Cependant, continuer le métier d’amoureux errant lui souriait peu.

Il était à bout de délibérations et d’expédients, lorsque fort à point il se souvint d’un de ses bons amis d’enfance, qui devait avoir planté sa tente sur les bords de la Loire, quelque part, entre Blois et Tours.

Cet ami l’était venu voir souvent à Bordeaux, et à chaque fois l’avait conjuré de lui rendre ses visites. Il avait promis, parce que les promesses ne coûtent rien; il avait songé, qui plus est, à tenir sa parole, mais toujours au dernier moment quelque empêchement était survenu. Cependant il aimait beaucoup cet ancien camarade de collége, il l’estimait, et il éprouvait à le revoir un extrême plaisir.

En ce moment, il s’accrocha à ce souvenir avec l’empressement que met l’homme qui se noie à saisir une branche. Il s’habilla en toute hâte et courut aux informations.

Tout le monde à Tours connaît M. Ferdinand Aubanel. Il habite, à cinq petites lieues, une belle propriété, la Fresnaie. A l’éloge pompeux qu’on lui fit de son ami, Hector conclut que la tente devait être un château.
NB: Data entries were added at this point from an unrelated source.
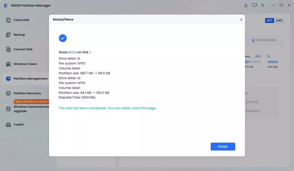Click the Partition Management pie icon
Screen dimensions: 294x171
pos(8,79)
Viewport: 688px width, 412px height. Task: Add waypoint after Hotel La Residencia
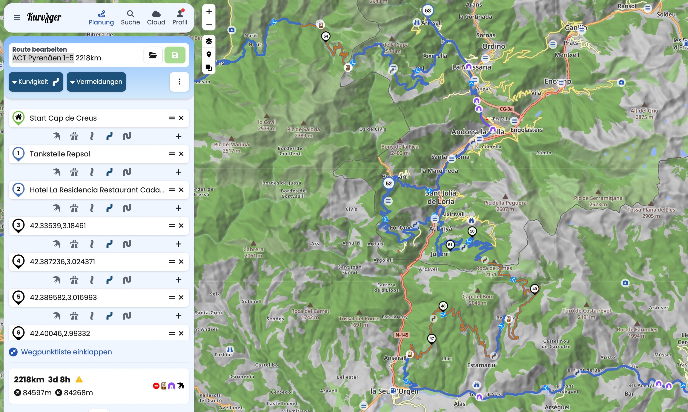coord(178,208)
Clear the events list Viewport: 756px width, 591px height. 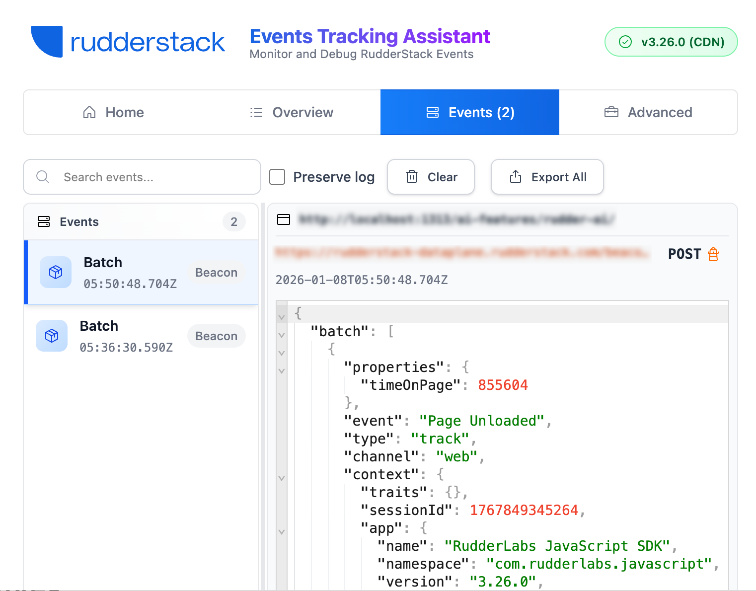(x=431, y=177)
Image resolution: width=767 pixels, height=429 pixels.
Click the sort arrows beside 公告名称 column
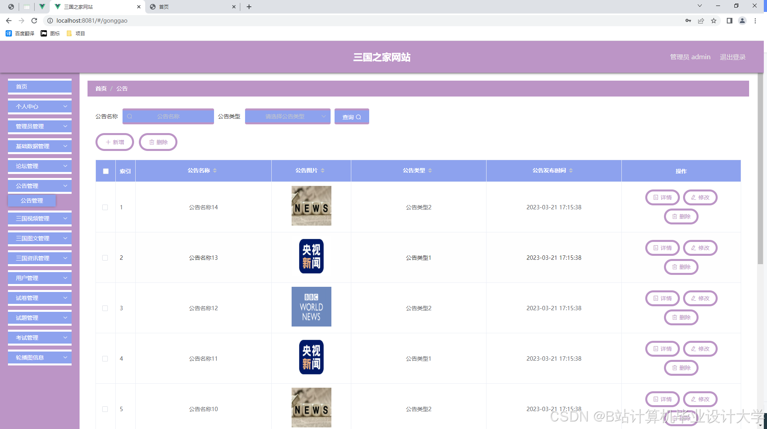[215, 170]
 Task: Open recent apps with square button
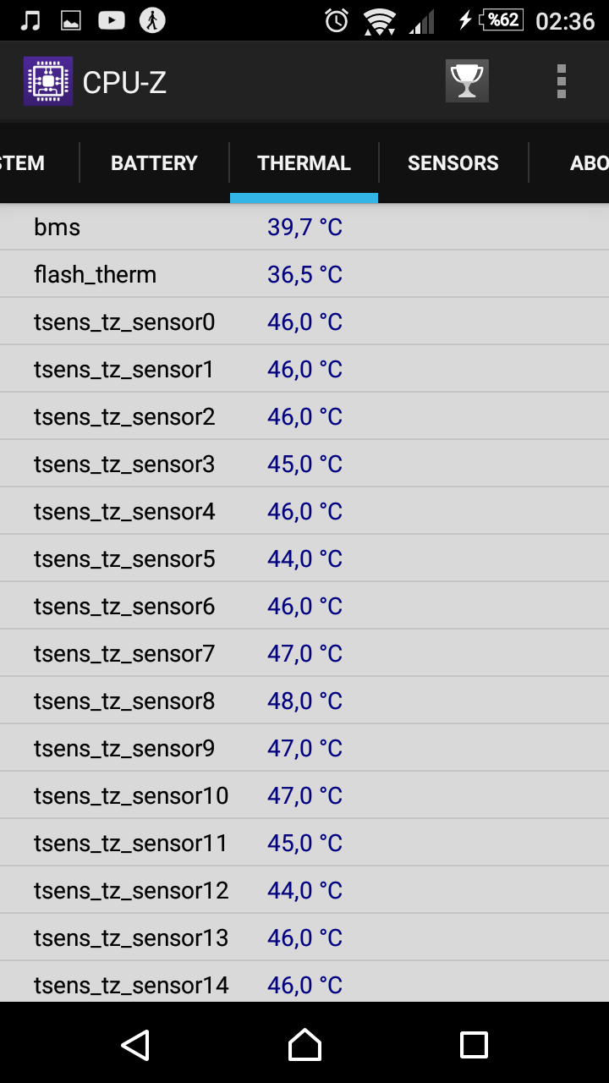click(474, 1045)
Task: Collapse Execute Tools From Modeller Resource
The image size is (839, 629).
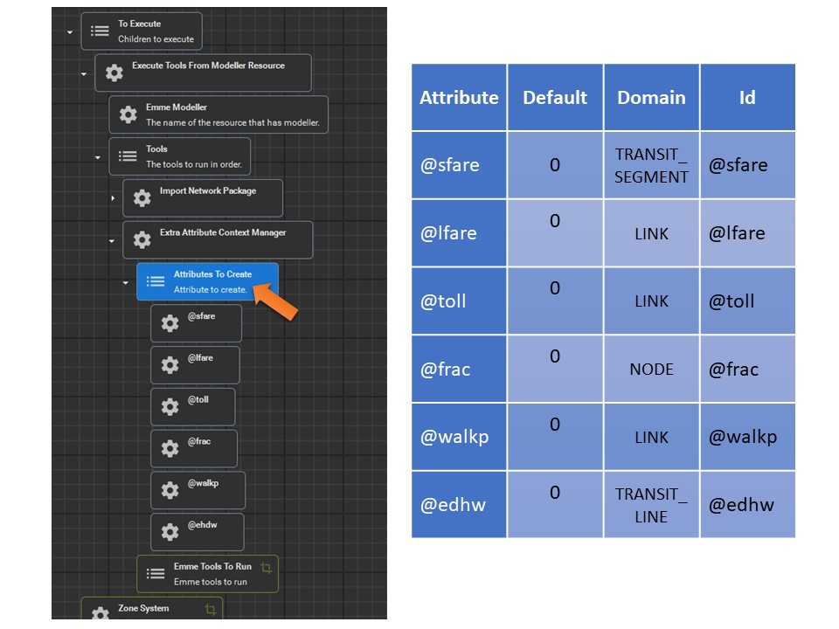Action: coord(84,73)
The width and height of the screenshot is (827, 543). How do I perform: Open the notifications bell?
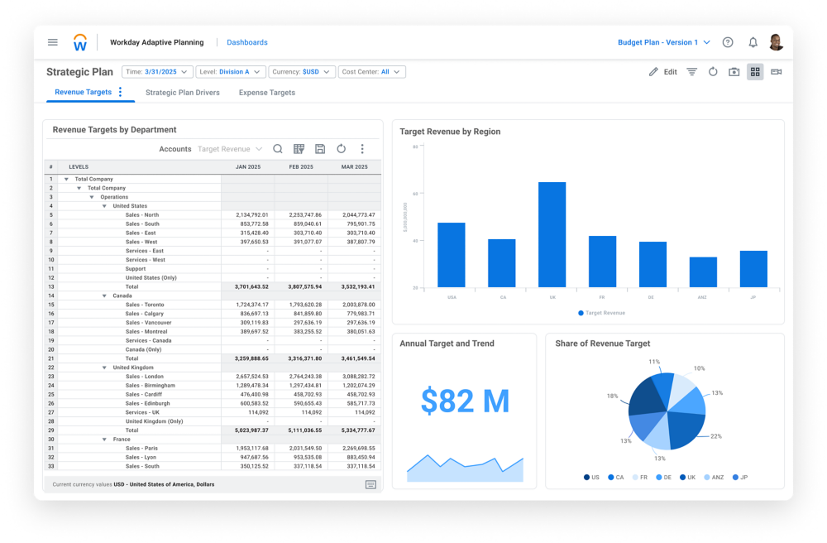(753, 42)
Il n’avait plus rien à apprendre. Il eut vite trouvé une calèche, et, tout en roulant sur le chemin qui mène à la Fresnaie, il se répétait qu’il est bon d’avoir des amis un peu partout.

III

Le véhicule avançait lentement, les chevaux, comme on dit, trottaient sur place, le conducteur dormait à demi. Hector ne songeait pas à s’en plaindre. Enfoncé dans une rêverie sans but, il se laissait aller au balancement monotone de la voiture; son esprit se reposait à contempler ces paysages si tranquilles de la Touraine.
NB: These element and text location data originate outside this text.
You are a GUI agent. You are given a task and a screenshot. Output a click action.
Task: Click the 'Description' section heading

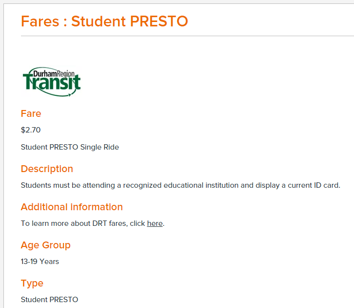point(47,169)
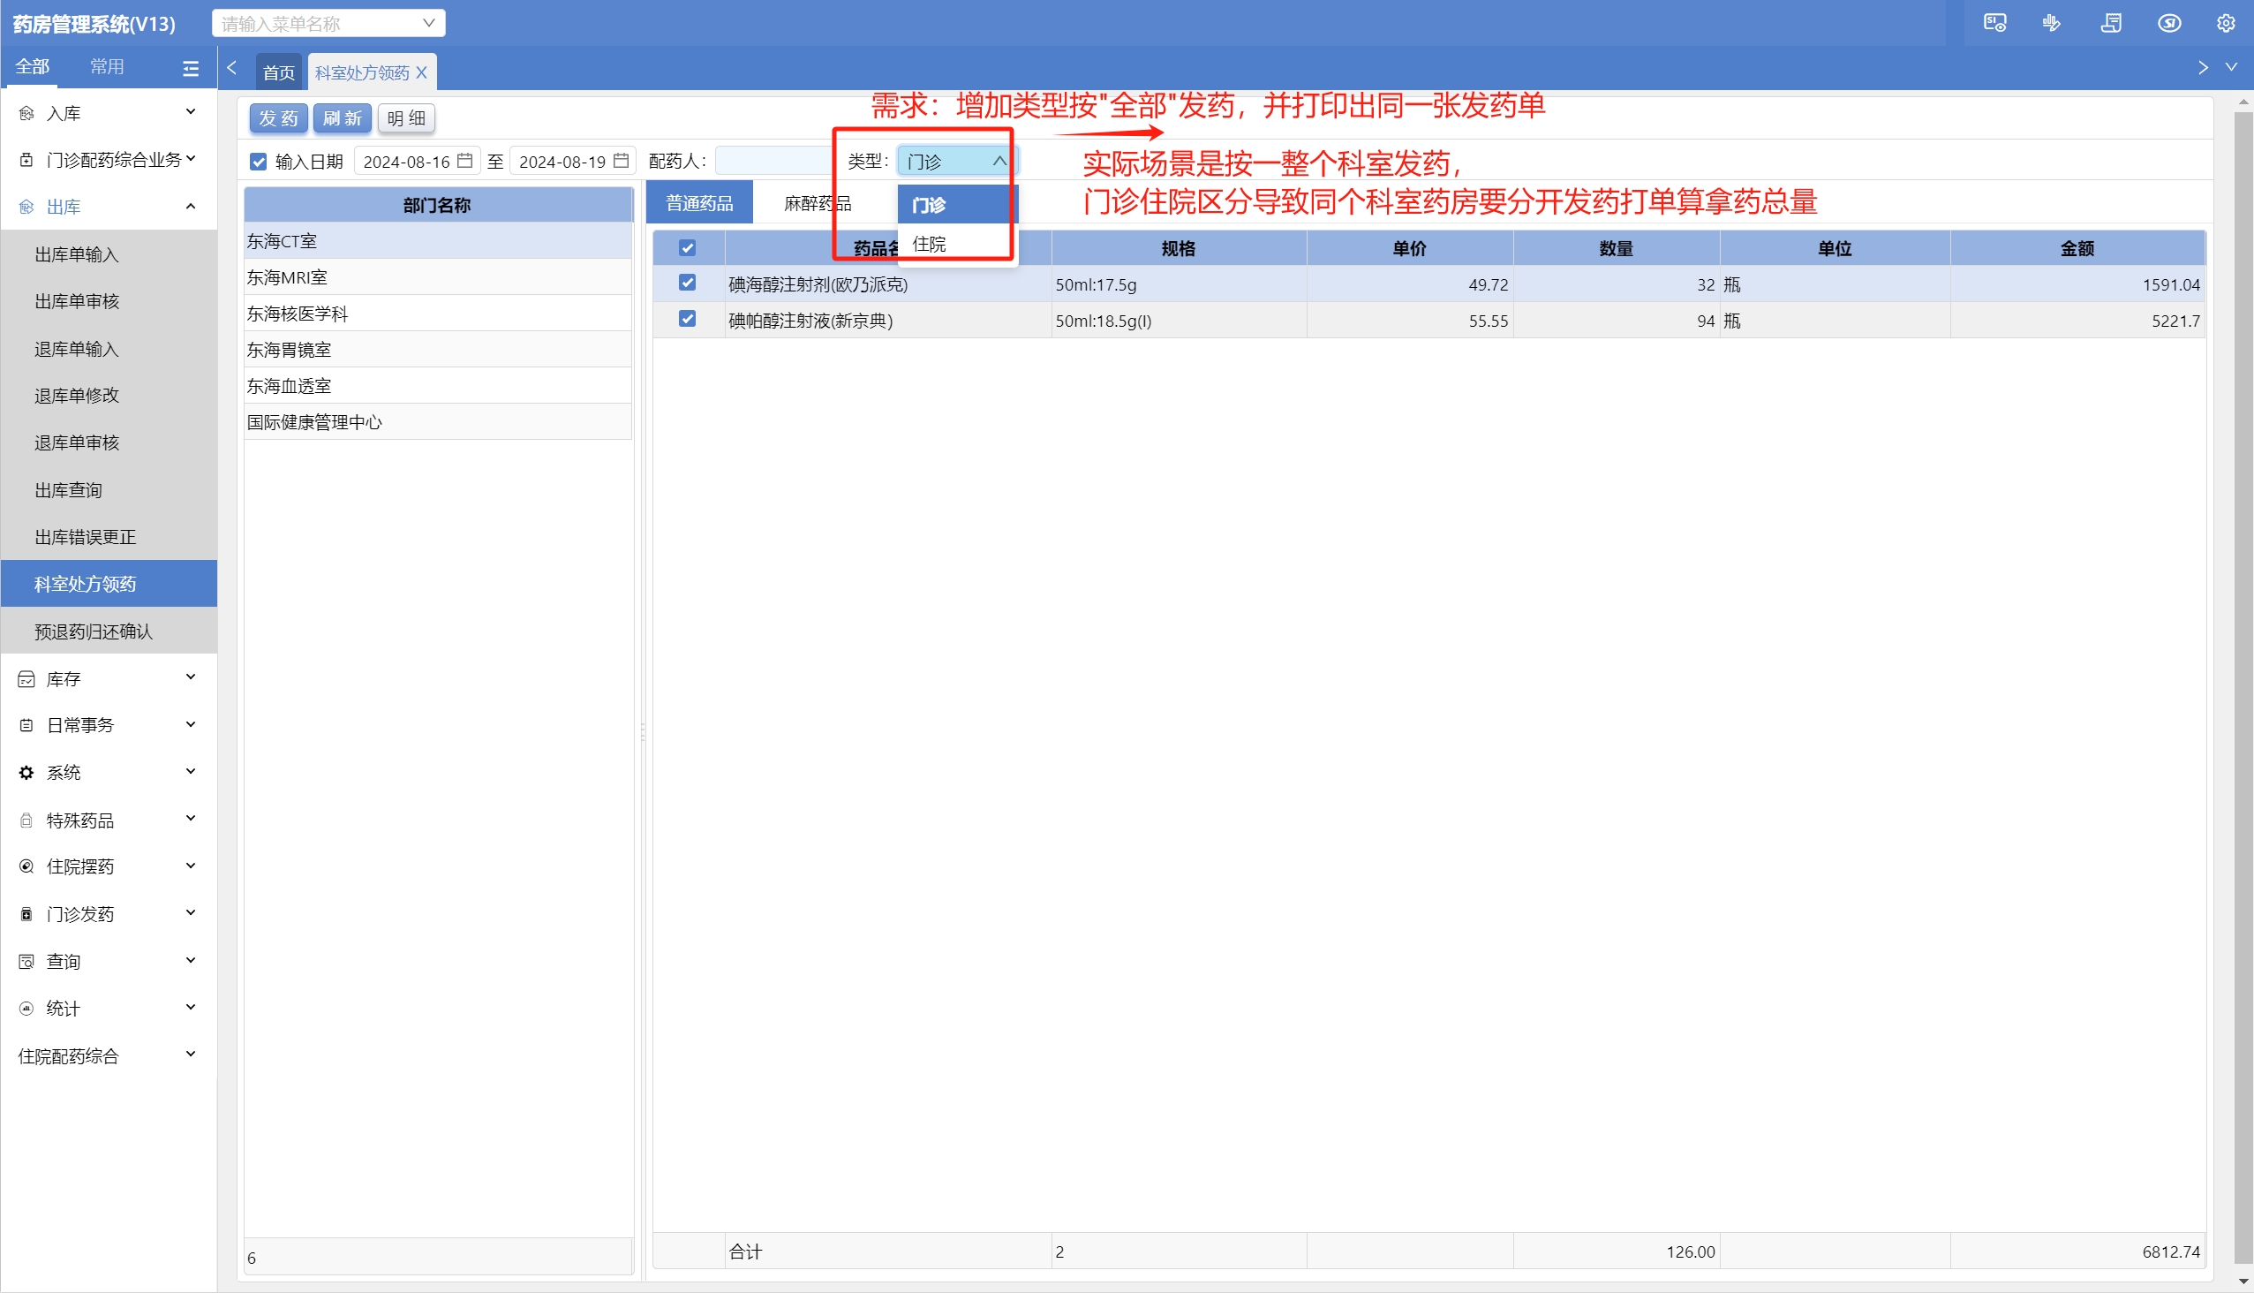Uncheck the 碘帕醇注射液 row checkbox
Image resolution: width=2254 pixels, height=1293 pixels.
coord(687,319)
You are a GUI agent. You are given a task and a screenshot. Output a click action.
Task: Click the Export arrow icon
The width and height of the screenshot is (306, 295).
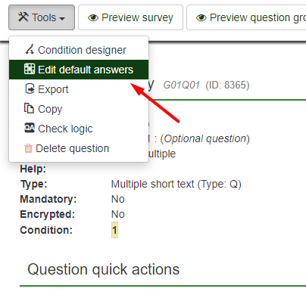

La route était belle. Tantôt accrochée au flanc d’une colline ombreuse, elle dominait le cours de la Loire; tantôt elle s’enfonçait dans quelque fraîche vallée, avec mille sinuosités qui adoucissaient les pentes.

Bientôt on prit un chemin de traverse.

– Voici que nous avançons, dit le conducteur.

Et d’un coup de fouet, il éveilla ses maigres chevaux, dont l’allure ne changea pourtant pas.

Déjà tout annonçait le voisinage de quelque riche habitation. L’œil du maître devait veiller par là. Les haies vives étaient bien entretenues, alignées et sans espaces vides, les fossés relevés soigneusement, les arbres taillés de façon à donner de l’ombre sans que le chemin fût endommagé par l’humidité.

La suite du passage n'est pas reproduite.